The board of directors of the Company (the “Board“) is considering and evaluating the offer made by Concept, and as of the date hereof has not made a decision on whether to accept the offer. In making its decision, the Board will consider the terms of the offer made by Concept, the status and terms of its negotiations with other parties with respect to the financial restructuring of the Company, the opinion of the monitor assigned to the Company under the CCAA proceedings, and such other factors as the Board determines are relevant.

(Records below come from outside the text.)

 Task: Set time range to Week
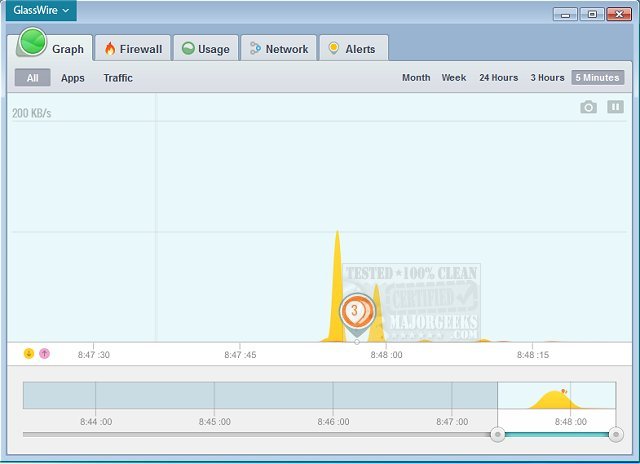click(454, 78)

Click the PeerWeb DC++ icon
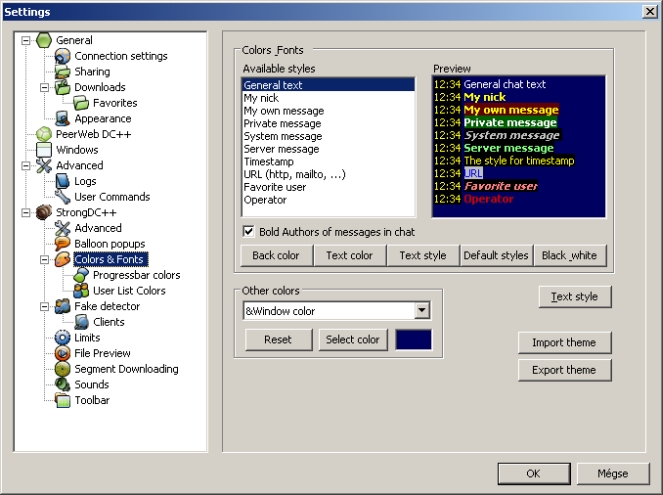tap(44, 134)
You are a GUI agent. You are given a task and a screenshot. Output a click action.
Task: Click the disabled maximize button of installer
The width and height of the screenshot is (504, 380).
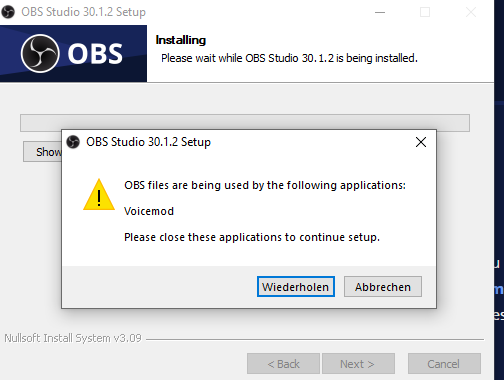tap(425, 12)
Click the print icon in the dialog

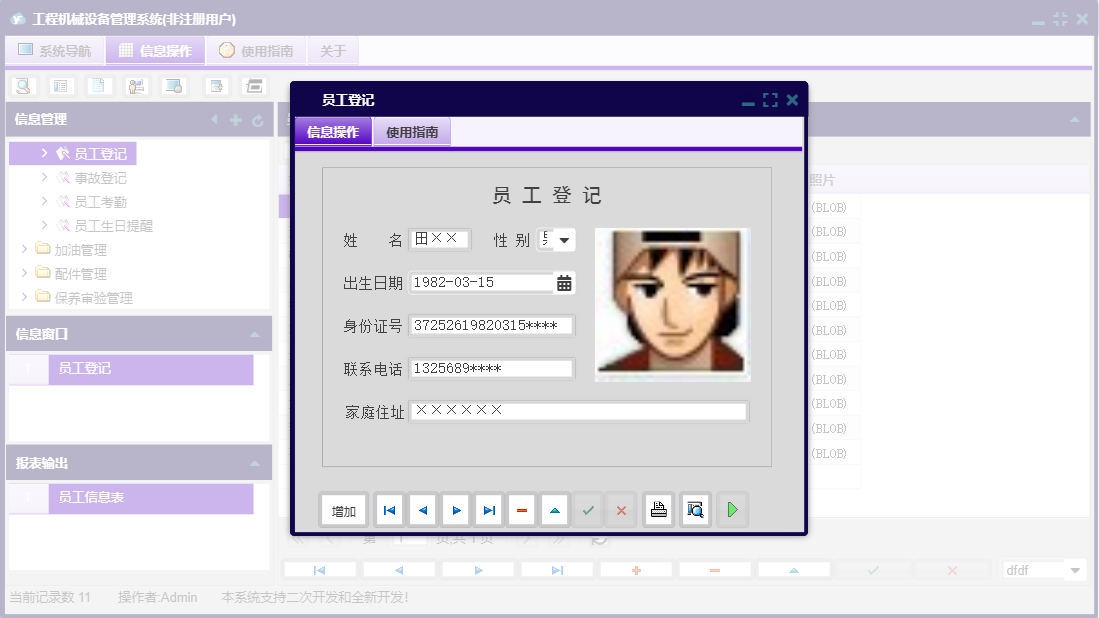658,509
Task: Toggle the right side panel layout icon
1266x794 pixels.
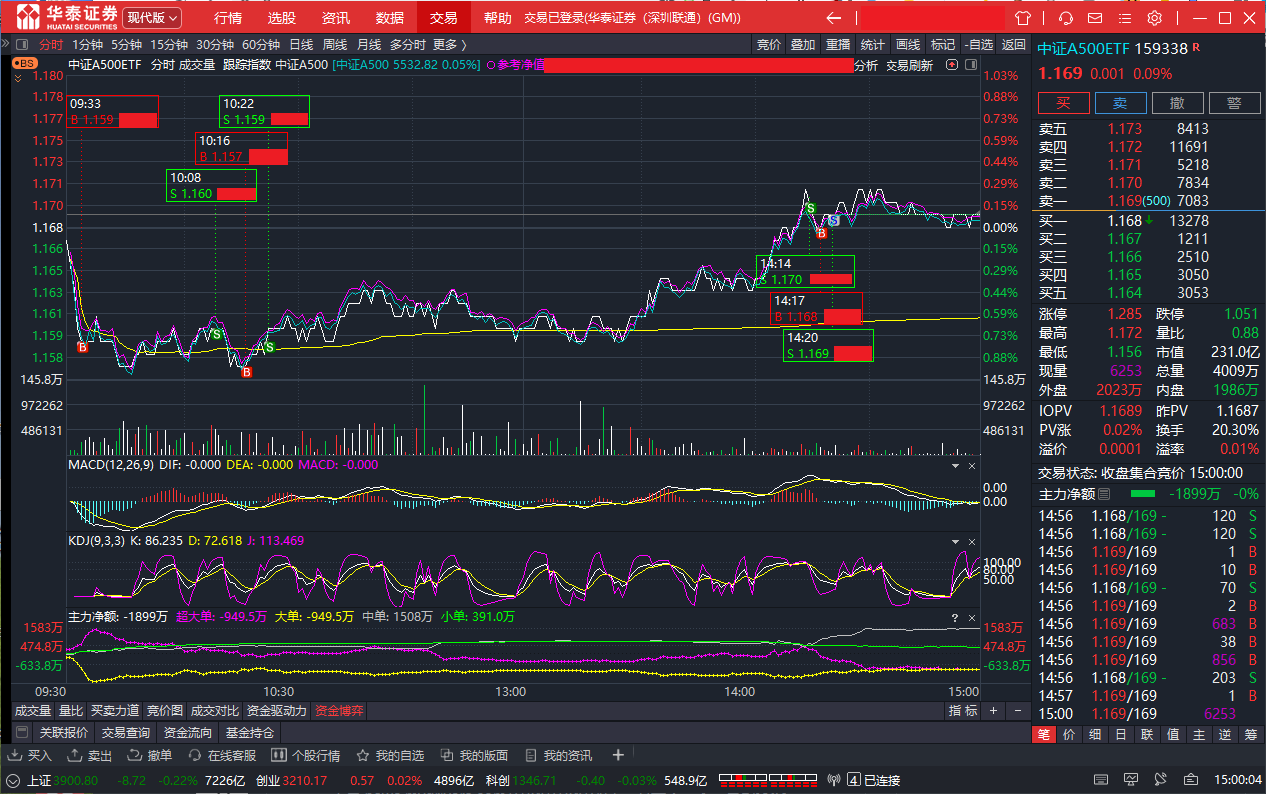Action: [969, 65]
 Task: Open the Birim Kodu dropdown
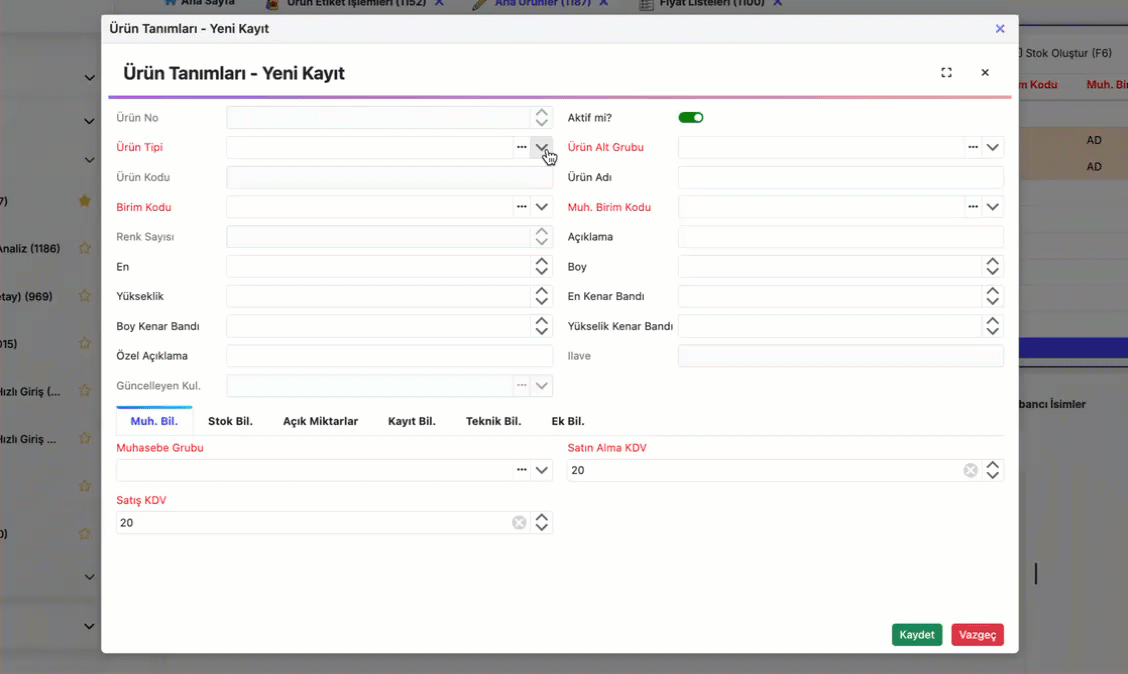click(x=542, y=207)
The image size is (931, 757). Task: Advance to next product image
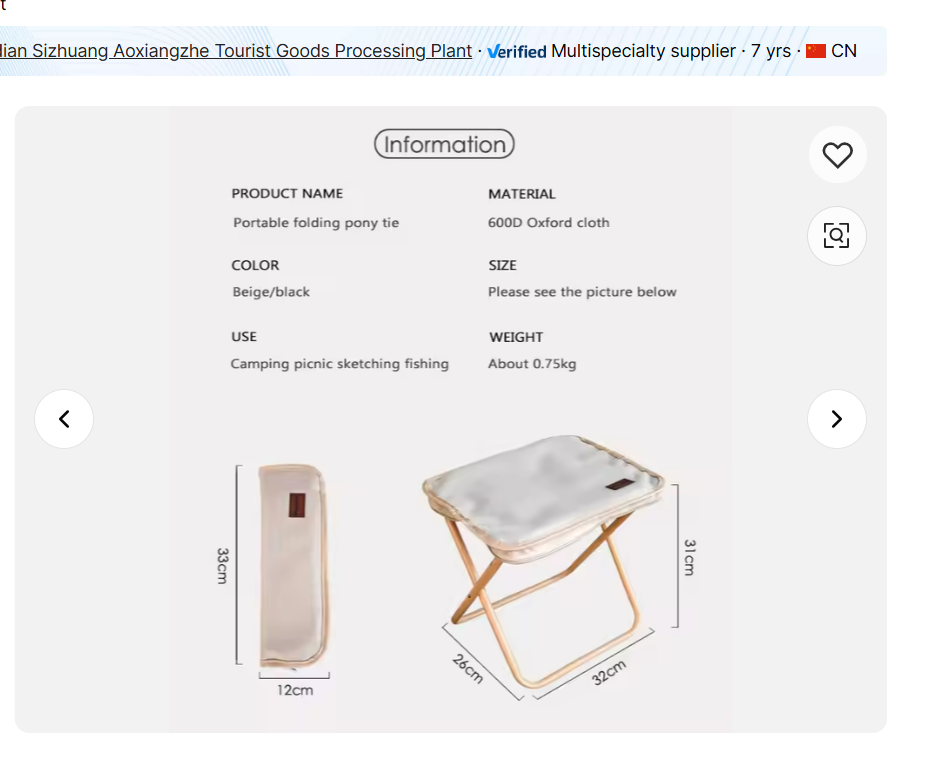click(x=837, y=419)
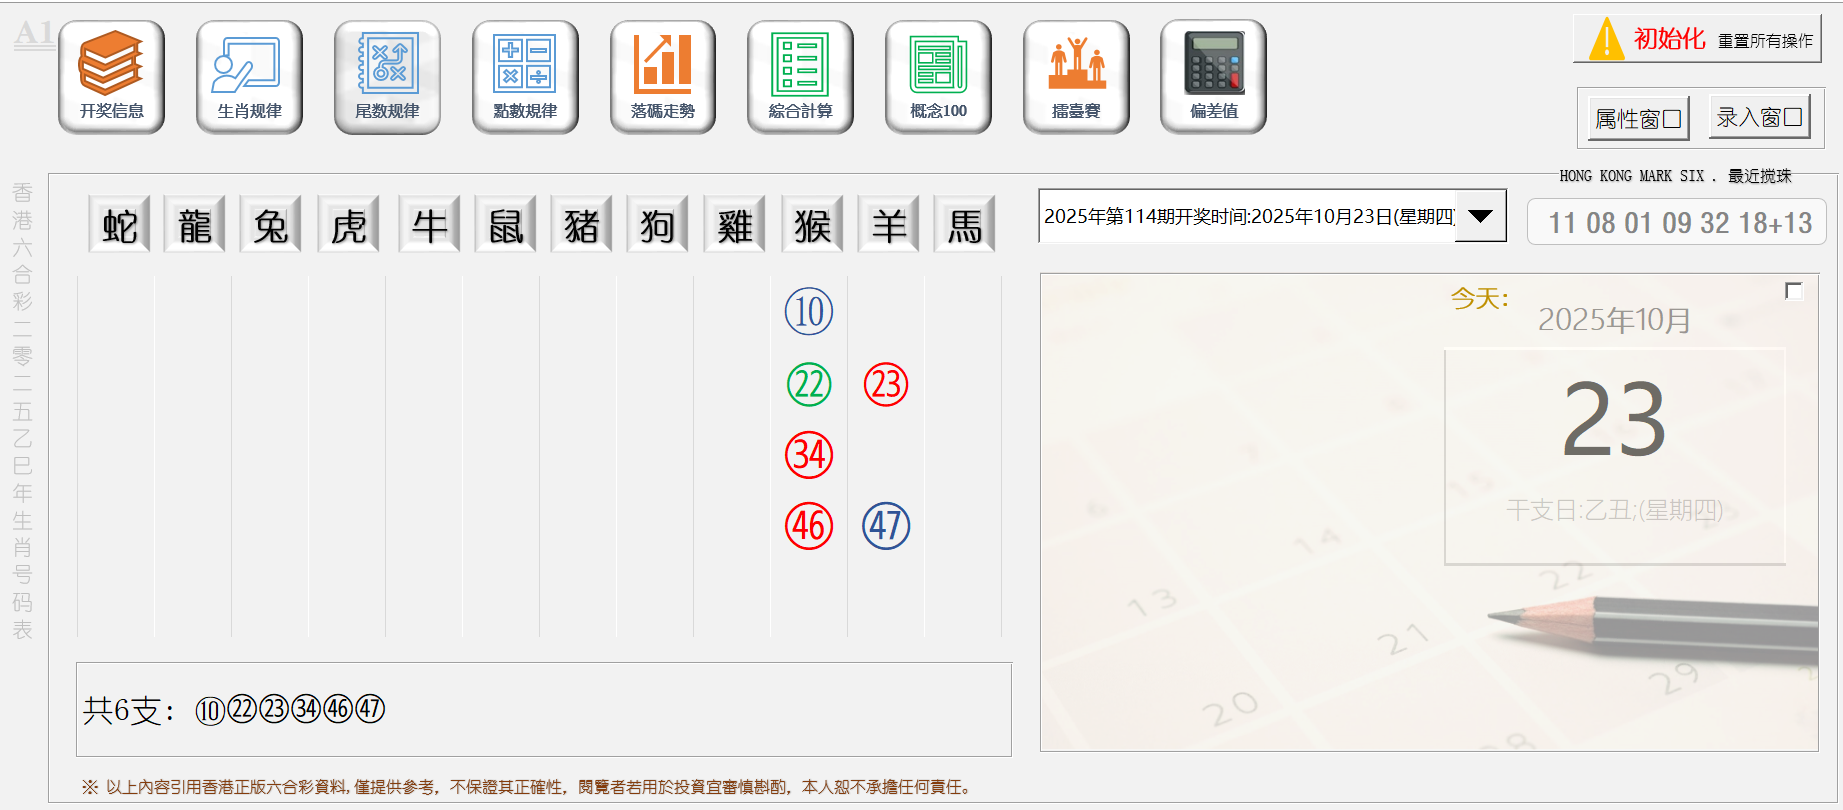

The current period of creditor protection under the CCAA remains in effect until May 26, 2014. While under CCAA protection, Huldra will continue attempting to restructure its financial affairs.
On behalf of the Board of Directors:
Garth Braun
CFO & Director
For additional information contact:
Garth Braun at 604-647-0142
garth@huldrasilver.com
IR@huldrasilver.com
Disclaimer for Forward-Looking Information
This press release contains projections and forward-looking information that involve various risks and uncertainties regarding future events including: (i) that if Huldra accepts the offer made by Concept, that it will close on the terms summarized in this news release, (ii) that Huldra is continuing to negotiate the disposition of certain of its assets with multiple parties in an attempt to restructure its financial affairs;(iii) that Huldra will be able to restructure its financial affairs, (iv) that Huldra will be able to recommence operations at its mine and mill if these assets are not sole, and (iii) the timing and duration of CCAA protection. No assurance can be given that any of the events anticipated by the forward-looking statements will occur as planned or at all, or, if they do occur, what benefits the Company will obtain from them. These forward-looking statements reflect management’s current views and are based on certain expectations, estimates and assumptions which may prove to be incorrect. A number of risks and uncertainties could cause the Company’s actual results to differ materially from those expressed or implied by the forward-looking statements, including: (1) that Huldra is unable to secure additional financing or make arrangements with its creditors, including accepting an offer made by Concept with respect to the purchase and sale of the Craigmont Property (2) that Huldra will be unable to recommence operations at its mine and mill for any reason whatsoever, (3) that the timing and duration of CCAA protection may be shorter than expected, (4) a downturn in general economic conditions in North America and internationally, (5) volatility and fluctuation in the prices of silver, lead and zinc, (6) volatility and fluctuation in the price of the Company’s stock and stock of resource issuers generally, (7) the uncertainty involved in Court proceedings and the implementation of a plan of restructuring under the CCAA, and (8) other factors beyond the Company’s control. Readers are cautioned that the foregoing list of factors is not exhaustive. These and all subsequent written and oral forward-looking information are based on estimates and opinions of management on the dates they are made and expressly qualified in their entirety by this notice. Except as required by law, the Company assumes no obligation to update forward-looking information should circumstances or management’s estimates or opinions change.
Neither the TSX Venture Exchange nor its Regulation Services Provider (as that term is defined in the policies of the TSX Venture Exchange) accepts responsibility for the adequacy or accuracy of this release.